Provide a character-exact reproduction of the lines from the line with "Απόρριψη όλων [button] (766, 2434)" to the end of the entries.

:: DATASET RECORDS ::
◇ ◇ ◇

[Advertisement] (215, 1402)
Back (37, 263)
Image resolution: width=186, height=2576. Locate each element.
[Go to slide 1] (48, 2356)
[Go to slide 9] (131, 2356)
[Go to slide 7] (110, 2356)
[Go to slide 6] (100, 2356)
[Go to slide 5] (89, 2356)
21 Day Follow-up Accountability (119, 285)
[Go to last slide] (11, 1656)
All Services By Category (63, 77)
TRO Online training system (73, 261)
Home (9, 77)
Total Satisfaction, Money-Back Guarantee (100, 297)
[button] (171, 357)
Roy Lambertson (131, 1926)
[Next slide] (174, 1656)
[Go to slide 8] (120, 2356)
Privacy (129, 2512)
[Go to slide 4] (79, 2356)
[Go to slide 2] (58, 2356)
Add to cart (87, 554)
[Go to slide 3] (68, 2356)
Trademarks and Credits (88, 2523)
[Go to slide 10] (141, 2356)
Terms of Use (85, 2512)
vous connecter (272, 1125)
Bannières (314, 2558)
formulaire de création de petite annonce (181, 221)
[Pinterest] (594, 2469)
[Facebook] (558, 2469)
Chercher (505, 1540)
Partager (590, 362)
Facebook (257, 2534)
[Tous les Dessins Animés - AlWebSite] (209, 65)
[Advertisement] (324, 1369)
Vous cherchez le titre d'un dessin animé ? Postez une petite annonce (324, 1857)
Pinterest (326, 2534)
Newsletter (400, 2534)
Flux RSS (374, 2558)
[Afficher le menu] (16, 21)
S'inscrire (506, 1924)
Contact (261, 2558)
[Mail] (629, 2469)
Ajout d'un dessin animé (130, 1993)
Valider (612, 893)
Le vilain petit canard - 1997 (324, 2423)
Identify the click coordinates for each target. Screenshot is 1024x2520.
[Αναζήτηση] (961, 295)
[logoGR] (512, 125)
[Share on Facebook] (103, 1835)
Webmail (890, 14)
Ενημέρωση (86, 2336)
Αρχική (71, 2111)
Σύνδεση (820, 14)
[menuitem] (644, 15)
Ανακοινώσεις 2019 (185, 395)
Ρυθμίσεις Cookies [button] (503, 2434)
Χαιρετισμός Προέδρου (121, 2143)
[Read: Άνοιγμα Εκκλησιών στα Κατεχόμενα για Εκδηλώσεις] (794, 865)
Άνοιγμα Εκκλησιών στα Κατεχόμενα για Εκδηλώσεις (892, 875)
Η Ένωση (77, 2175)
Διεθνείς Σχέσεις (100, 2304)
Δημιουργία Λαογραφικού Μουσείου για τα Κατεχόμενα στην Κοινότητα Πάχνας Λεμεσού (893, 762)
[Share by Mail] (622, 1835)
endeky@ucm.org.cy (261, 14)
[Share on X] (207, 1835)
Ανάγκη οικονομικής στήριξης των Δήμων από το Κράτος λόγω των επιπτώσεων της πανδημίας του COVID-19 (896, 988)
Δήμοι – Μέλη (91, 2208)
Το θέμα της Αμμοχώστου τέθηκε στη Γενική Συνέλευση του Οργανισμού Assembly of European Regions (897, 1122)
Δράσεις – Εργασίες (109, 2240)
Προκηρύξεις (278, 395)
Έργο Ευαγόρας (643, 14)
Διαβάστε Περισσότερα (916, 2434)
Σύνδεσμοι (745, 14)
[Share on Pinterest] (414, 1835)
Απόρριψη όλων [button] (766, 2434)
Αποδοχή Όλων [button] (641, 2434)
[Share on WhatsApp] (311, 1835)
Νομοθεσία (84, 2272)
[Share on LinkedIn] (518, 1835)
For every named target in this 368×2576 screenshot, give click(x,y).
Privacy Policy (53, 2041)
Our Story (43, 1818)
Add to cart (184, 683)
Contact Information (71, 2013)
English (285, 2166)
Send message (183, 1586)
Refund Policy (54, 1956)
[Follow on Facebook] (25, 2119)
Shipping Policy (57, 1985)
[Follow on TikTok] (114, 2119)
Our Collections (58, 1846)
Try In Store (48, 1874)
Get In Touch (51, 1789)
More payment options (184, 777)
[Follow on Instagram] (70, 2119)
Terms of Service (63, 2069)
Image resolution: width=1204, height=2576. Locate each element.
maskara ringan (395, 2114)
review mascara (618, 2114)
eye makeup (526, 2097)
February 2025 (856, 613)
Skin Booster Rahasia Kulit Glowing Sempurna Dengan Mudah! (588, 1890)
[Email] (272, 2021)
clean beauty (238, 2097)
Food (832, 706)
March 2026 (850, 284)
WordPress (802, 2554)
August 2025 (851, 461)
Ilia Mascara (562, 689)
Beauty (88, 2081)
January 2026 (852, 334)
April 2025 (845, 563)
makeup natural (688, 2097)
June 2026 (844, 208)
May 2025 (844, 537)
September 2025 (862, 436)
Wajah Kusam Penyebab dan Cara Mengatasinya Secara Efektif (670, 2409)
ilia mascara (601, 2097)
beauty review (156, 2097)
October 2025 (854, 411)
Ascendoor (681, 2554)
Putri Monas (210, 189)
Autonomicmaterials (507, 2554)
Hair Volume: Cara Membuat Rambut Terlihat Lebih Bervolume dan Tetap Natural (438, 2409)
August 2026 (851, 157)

◇ ◇ ◇

:: TASK RESPONSE ::
Απόρριψη όλων [button] (766, 2434)
Αποδοχή Όλων [button] (641, 2434)
[Share on WhatsApp] (311, 1835)
Νομοθεσία (84, 2272)
[Share on LinkedIn] (518, 1835)
For every named target in this 368×2576 screenshot, give click(x,y).
Privacy Policy (53, 2041)
Our Story (43, 1818)
Add to cart (184, 683)
Contact Information (71, 2013)
English (285, 2166)
Send message (183, 1586)
Refund Policy (54, 1956)
[Follow on Facebook] (25, 2119)
Shipping Policy (57, 1985)
[Follow on TikTok] (114, 2119)
Our Collections (58, 1846)
Try In Store (48, 1874)
Get In Touch (51, 1789)
More payment options (184, 777)
[Follow on Instagram] (70, 2119)
Terms of Service (63, 2069)
Image resolution: width=1204, height=2576. Locate each element.
maskara ringan (395, 2114)
review mascara (618, 2114)
eye makeup (526, 2097)
February 2025 (856, 613)
Skin Booster Rahasia Kulit Glowing Sempurna Dengan Mudah! (588, 1890)
[Email] (272, 2021)
clean beauty (238, 2097)
Food (832, 706)
March 2026 (850, 284)
WordPress (802, 2554)
August 2025 (851, 461)
Ilia Mascara (562, 689)
Beauty (88, 2081)
January 2026 (852, 334)
April 2025 (845, 563)
makeup natural (688, 2097)
June 2026 (844, 208)
May 2025 (844, 537)
September 2025 (862, 436)
Wajah Kusam Penyebab dan Cara Mengatasinya Secara Efektif (670, 2409)
ilia mascara (601, 2097)
beauty review (156, 2097)
October 2025 (854, 411)
Ascendoor (681, 2554)
Putri Monas (210, 189)
Autonomicmaterials (507, 2554)
Hair Volume: Cara Membuat Rambut Terlihat Lebih Bervolume dan Tetap Natural (438, 2409)
August 2026 (851, 157)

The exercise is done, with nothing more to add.